- _RECORDS PROVIDED_:
- - -
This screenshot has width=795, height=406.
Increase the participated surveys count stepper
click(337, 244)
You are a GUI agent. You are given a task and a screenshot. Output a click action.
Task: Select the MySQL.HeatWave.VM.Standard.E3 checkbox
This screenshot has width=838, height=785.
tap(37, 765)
- - -
- _TASK DESCRIPTION_: Can you render the part of the listing that opens with the line containing "You are a GUI" and runs to the end of the listing as a numbered list, skipping any blank lines?

- _REPLY TO THE TASK_:
1. You are a GUI agent. You are given a task and a screenshot. Output a click action.
2. Task: Select the MySQL.HeatWave.VM.Standard.E3 checkbox
3. This screenshot has width=838, height=785.
4. tap(37, 765)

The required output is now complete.